How slow is Python really? (Or how fast is your language?)

  • I have this code which I have written in Python/NumPy



    from __future__ import division
    import numpy as np
    import itertools

    n = 6
    iters = 1000
    firstzero = 0
    bothzero = 0
    """ The next line iterates over arrays of length n+1 which contain only -1s and 1s """
    for S in itertools.product([-1, 1], repeat=n+1):
    """For i from 0 to iters -1 """
    for i in xrange(iters):
    """ Choose a random array of length n.
    Prob 1/4 of being -1, prob 1/4 of being 1 and prob 1/2 of being 0. """
    F = np.random.choice(np.array([-1, 0, 0, 1], dtype=np.int8), size=n)
    """The next loop just makes sure that F is not all zeros."""
    while np.all(F == 0):
    F = np.random.choice(np.array([-1, 0, 0, 1], dtype=np.int8), size=n)
    """np.convolve(F, S, 'valid') computes two inner products between
    F and the two successive windows of S of length n."""
    FS = np.convolve(F, S, 'valid')
    if FS[0] == 0:
    firstzero += 1
    if np.all(FS == 0):
    bothzero += 1

    print("firstzero: %i" % firstzero)
    print("bothzero: %i" % bothzero)


    It is counting the number of times the convolution of two random arrays, one which is one longer than the other, with a particular probability distribution, has a 0 at the first position or a 0 in both positions.



    I had a bet with a friend who says Python is a terrible language to write code in that needs to be fast. It takes 9s on my computer. He says it could be made 100 times faster if written in a "proper language".
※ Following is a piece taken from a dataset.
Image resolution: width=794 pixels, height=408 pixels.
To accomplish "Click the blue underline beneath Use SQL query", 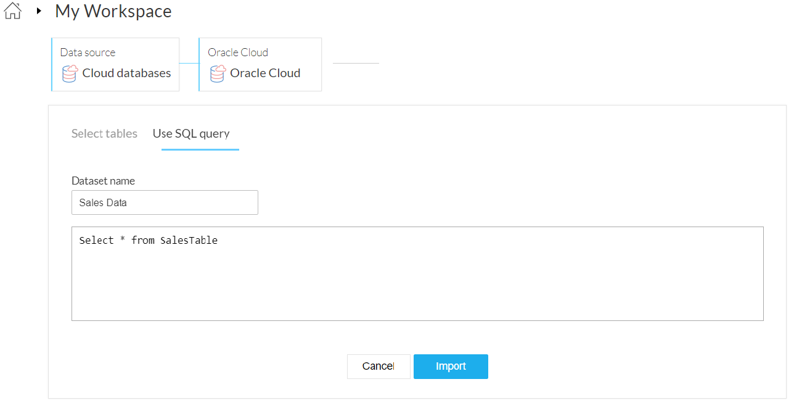I will pos(200,149).
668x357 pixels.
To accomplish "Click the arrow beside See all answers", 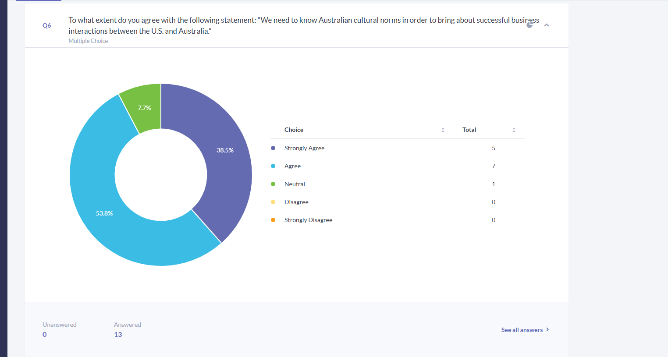I will (x=547, y=329).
    The challenge is to see if this code can indeed by made 100 times faster in any language of your choice. I will test your code and the fastest one week from now will win. If anyone gets below 0.09s then they automatically win and I lose.



    Status




    • Python. 30 times speed up by Alistair Buxon! Although not the fastest solution it is in fact my favourite.

    • Octave. 100 times speed up by @Thethos.
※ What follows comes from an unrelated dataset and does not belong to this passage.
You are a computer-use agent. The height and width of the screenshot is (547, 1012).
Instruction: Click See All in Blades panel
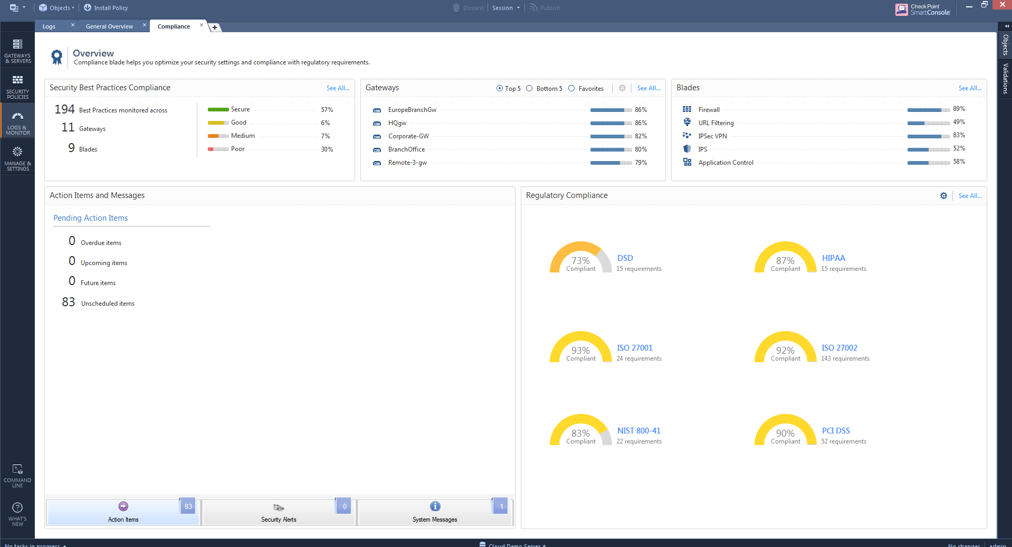970,88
    • Rust. 500 times speed up by @dbaupp.

    • C++. 570 times speed up by Guy Sirton.

    • C. 727 times speed up by @ace.

    • C++. Unbelievably fast by @Stefan.



    The fastest solutions are now too fast to sensibly time. I have therefore increased n to 10 and set iters = 100000 to compare the best ones. Under this measure the fastest are.




    • C. 7.5s by @ace.

    • C++. 1s by @Stefan.



    My Machine The timings will be run on my machine. This is a standard ubuntu install on an AMD FX-8350 Eight-Core Processor. This also means I need to be able to run your code.



    Follow up posted As this competition was rather too easy to get a x100 speedup, I have posted a followup for those who want to exercise their speed guru expertise. See How Slow Is Python Really (Part II)?


  • Stefan

    Stefan Correct answer

    7 years ago

    C++ bit magic



    0.84ms with simple RNG, 1.67ms with c++11 std::knuth



    0.16ms with slight algorithmic modification (see edit below)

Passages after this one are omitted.